The certified training methods for deterministic approaches usually leverage the bounds from verification methods: they compute an upper bound of worst-case empirical risk under perturbations from these verification methods, and either directly minimizes the upper bound or minimizes its combination with standard clean loss.
Probabilistic approaches are usually based on randomized smoothing. Since robustness issues can be due to the lack of smoothness, randomized smoothing takes the majority voted class (for classification) or median/average (for regression) over a set of smoothed input with noise added as the final prediction. The choices of the smoothing noise distribution play a critical role in how much certified robustness we can obtain. Different noise distributions are suitable for defending against perturbations bounded by different Lp norms. This work systematically studies different noise distributions.
The certified training methods for probabilistic approaches focus on improving the model’s prediction accuracy for noise corrupted inputs, where standard noise augmented training, adversarial training, consistency regularization, and certified radius maximization regularization are popular methods.
Compared with deterministic methods, the probabilistic approaches are more flexible as it does not require knowledge about detailed neural network structure. Indeed, the probabilistic approaches have been extended to defend against various threat models (as we will introduce later) or have been further improved to be deterministic (e.g., against patch attack, deterministic L1 robustness). On the other hand, for the commonly used L-infinite norm, an intrinsic barrier of these methods has been shown, and it shows that the deterministic approaches are usually tighter under certain constraints.
Besides Lp-norm bounded attacks, other (unrestricted) threat models may be more realistic in practice, and the certified robustness against these threat models is an ongoing hot topic. Here we list some important progress.
-
TSS: against semantic transformations
TSS provides scalable certified robustness, including both certification and robust training methods, for common image transformations such as rotation, scaling, brightness change, construct change, blurring, and some of their combinations. TSS customizes the randomized smoothing for different transformations and significantly improves the certified robustness.
-
Against vector field deformations
An extension of linear relaxation provides certification against attacks that perform vector field deformations.
-
Alexander Levine and Soheil Feizi extend randomized smoothing to certifiably defend against Wasserstein distance bounded attacks.
-
RAB, DPA: against poisoning and backdoor attacks
In poisoning (backdoor) attacks, an attacker aims to manipulate the training dataset so as to either deteriorate the model performance on clean test dataset or mislead the model to be triggered by input with some specific backdoor patterns. The high-level idea of randomized smoothing, aggregating multiple model predictions, can also be applied to certifiably defend against poisoning or backdoor attacks. This time, the multiple model predictions come from multiple models trained with smoothed training dataset (RAB case) or different portions of training dataset (DPA case).

......

To do -
a: Reproduce the part of the passage on certified robustness that opens with the words "Compared with deterministic" and closes with "some important progress.", without any alteration.
b: Write out, word for word, the section of the entries that opens with the line containing "Where should I click to: Click the team" and closes with the line containing "tap(22, 594)", including both of those lines.
The passage on certified robustness and the entries were taken from separate sources.

Collection entries -
......

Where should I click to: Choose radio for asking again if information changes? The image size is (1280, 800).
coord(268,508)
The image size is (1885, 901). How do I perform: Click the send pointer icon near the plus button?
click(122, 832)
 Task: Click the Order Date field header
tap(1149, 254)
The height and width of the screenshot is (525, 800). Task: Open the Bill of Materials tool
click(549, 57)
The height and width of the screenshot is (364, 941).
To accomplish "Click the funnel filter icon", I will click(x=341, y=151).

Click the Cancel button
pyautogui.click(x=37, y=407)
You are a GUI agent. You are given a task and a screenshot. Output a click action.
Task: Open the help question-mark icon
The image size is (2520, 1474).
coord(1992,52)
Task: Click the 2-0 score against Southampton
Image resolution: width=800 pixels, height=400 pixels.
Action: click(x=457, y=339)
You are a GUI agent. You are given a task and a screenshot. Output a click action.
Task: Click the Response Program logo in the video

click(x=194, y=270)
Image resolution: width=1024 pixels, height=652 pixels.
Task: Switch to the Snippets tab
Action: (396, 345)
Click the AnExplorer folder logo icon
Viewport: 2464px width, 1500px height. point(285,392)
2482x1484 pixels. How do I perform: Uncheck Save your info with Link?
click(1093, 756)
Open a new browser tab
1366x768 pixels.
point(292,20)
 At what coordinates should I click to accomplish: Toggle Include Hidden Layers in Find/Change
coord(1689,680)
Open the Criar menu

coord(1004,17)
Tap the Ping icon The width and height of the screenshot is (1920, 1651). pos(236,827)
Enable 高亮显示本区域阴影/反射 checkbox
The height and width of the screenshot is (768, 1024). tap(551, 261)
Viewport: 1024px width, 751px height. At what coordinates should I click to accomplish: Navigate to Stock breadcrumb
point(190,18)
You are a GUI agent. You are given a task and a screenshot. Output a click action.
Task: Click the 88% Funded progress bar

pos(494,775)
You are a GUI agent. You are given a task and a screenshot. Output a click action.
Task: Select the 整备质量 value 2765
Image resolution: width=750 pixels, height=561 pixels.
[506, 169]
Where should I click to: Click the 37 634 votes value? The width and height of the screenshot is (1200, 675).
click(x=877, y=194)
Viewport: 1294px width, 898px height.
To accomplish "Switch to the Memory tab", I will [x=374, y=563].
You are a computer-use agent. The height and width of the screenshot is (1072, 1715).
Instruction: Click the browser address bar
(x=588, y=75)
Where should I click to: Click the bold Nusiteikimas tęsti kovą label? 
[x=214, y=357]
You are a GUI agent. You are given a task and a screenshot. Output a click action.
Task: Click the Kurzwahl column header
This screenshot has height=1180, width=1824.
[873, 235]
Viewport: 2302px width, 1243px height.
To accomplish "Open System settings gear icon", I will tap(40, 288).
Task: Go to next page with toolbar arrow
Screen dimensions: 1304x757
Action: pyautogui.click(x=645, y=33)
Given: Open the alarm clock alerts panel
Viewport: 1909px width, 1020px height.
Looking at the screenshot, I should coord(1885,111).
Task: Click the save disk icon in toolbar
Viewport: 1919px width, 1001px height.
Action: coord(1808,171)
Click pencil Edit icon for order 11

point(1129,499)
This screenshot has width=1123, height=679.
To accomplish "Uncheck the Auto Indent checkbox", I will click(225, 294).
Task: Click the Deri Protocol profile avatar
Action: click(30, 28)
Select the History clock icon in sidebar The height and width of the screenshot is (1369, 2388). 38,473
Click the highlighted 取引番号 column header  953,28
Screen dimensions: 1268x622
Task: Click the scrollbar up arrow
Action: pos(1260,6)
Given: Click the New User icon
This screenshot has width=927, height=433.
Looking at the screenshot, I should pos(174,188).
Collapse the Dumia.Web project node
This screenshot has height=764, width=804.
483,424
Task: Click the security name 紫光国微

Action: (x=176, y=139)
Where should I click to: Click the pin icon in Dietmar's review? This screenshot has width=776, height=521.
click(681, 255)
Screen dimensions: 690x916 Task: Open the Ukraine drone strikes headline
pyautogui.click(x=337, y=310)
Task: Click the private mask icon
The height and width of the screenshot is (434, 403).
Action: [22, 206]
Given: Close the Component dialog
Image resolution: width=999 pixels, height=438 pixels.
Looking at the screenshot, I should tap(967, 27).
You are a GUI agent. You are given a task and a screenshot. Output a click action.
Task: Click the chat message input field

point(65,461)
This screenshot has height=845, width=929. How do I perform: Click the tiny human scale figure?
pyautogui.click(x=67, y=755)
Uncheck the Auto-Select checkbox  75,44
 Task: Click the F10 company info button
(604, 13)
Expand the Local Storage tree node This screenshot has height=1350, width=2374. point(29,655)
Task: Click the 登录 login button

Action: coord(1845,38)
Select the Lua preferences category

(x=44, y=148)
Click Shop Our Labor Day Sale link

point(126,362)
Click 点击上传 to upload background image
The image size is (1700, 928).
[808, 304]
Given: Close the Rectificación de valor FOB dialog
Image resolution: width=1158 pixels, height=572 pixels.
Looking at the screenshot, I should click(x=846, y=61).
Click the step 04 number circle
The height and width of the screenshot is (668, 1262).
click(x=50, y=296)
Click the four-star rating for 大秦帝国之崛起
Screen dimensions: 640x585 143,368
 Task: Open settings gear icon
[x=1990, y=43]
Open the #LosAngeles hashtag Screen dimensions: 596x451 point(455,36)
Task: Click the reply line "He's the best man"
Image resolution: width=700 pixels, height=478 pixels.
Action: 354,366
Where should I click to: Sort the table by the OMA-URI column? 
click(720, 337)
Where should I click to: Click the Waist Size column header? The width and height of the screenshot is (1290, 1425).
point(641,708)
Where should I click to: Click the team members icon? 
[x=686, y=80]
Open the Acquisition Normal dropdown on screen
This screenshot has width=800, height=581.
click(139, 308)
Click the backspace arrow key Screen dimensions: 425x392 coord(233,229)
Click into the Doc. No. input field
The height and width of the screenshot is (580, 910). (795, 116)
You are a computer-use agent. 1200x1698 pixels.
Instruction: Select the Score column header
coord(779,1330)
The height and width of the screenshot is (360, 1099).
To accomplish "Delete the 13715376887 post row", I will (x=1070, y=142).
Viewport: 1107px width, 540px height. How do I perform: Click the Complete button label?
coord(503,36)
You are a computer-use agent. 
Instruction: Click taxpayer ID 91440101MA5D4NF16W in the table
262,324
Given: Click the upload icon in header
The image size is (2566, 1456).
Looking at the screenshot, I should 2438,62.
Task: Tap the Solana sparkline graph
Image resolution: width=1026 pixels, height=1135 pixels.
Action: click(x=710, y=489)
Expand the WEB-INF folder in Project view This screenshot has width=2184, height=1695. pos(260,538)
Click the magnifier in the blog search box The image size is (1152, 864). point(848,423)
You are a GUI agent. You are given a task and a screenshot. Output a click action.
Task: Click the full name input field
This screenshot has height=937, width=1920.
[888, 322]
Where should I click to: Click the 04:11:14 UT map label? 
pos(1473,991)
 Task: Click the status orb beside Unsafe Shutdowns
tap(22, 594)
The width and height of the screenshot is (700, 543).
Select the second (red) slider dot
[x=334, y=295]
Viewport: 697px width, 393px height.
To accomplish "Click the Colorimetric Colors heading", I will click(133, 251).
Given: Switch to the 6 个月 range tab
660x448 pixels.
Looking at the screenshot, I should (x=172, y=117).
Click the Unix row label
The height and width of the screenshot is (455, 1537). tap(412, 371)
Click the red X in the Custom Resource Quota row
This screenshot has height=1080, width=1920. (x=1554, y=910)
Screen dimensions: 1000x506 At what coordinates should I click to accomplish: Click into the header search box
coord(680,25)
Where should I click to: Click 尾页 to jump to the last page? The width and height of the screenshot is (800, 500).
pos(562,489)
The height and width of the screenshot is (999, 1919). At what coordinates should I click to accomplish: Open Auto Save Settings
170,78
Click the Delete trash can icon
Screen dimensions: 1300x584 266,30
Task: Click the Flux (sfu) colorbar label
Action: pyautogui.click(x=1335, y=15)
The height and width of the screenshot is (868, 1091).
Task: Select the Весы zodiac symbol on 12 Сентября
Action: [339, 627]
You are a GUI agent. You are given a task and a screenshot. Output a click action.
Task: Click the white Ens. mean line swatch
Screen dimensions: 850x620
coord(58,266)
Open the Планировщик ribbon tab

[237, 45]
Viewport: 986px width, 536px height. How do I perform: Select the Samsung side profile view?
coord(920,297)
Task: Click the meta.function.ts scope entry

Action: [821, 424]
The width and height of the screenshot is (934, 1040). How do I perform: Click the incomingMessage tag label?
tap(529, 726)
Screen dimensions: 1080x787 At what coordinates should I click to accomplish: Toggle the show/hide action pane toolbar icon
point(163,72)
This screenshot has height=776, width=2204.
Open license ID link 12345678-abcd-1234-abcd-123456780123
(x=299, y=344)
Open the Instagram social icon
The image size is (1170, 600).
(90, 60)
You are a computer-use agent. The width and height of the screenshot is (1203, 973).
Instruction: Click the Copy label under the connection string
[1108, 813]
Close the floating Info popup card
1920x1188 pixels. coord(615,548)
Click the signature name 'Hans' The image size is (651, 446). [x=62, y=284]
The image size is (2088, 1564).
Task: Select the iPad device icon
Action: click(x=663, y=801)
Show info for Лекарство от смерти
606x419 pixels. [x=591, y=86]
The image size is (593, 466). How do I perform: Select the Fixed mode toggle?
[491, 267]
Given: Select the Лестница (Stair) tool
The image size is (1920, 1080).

......

Task results -
a:
Compared with deterministic methods, the probabilistic approaches are more flexible as it does not require knowledge about detailed neural network structure. Indeed, the probabilistic approaches have been extended to defend against various threat models (as we will introduce later) or have been further improved to be deterministic (e.g., against patch attack, deterministic L1 robustness). On the other hand, for the commonly used L-infinite norm, an intrinsic barrier of these methods has been shown, and it shows that the deterministic approaches are usually tighter under certain constraints.
Besides Lp-norm bounded attacks, other (unrestricted) threat models may be more realistic in practice, and the certified robustness against these threat models is an ongoing hot topic. Here we list some important progress.

b:
Where should I click to: Click the team members icon? 
[x=686, y=80]
Open the Acquisition Normal dropdown on screen
This screenshot has width=800, height=581.
click(139, 308)
Click the backspace arrow key Screen dimensions: 425x392 coord(233,229)
Click into the Doc. No. input field
The height and width of the screenshot is (580, 910). (795, 116)
You are a computer-use agent. 1200x1698 pixels.
Instruction: Select the Score column header
coord(779,1330)
The height and width of the screenshot is (360, 1099).
To accomplish "Delete the 13715376887 post row", I will (x=1070, y=142).
Viewport: 1107px width, 540px height. How do I perform: Click the Complete button label?
coord(503,36)
You are a computer-use agent. 
Instruction: Click taxpayer ID 91440101MA5D4NF16W in the table
262,324
Given: Click the upload icon in header
The image size is (2566, 1456).
Looking at the screenshot, I should 2438,62.
Task: Tap the Solana sparkline graph
Image resolution: width=1026 pixels, height=1135 pixels.
Action: click(x=710, y=489)
Expand the WEB-INF folder in Project view This screenshot has width=2184, height=1695. pos(260,538)
Click the magnifier in the blog search box The image size is (1152, 864). point(848,423)
You are a GUI agent. You are given a task and a screenshot. Output a click action.
Task: Click the full name input field
This screenshot has height=937, width=1920.
[888, 322]
Where should I click to: Click the 04:11:14 UT map label? 
pos(1473,991)
 Task: Click the status orb beside Unsafe Shutdowns
tap(22, 594)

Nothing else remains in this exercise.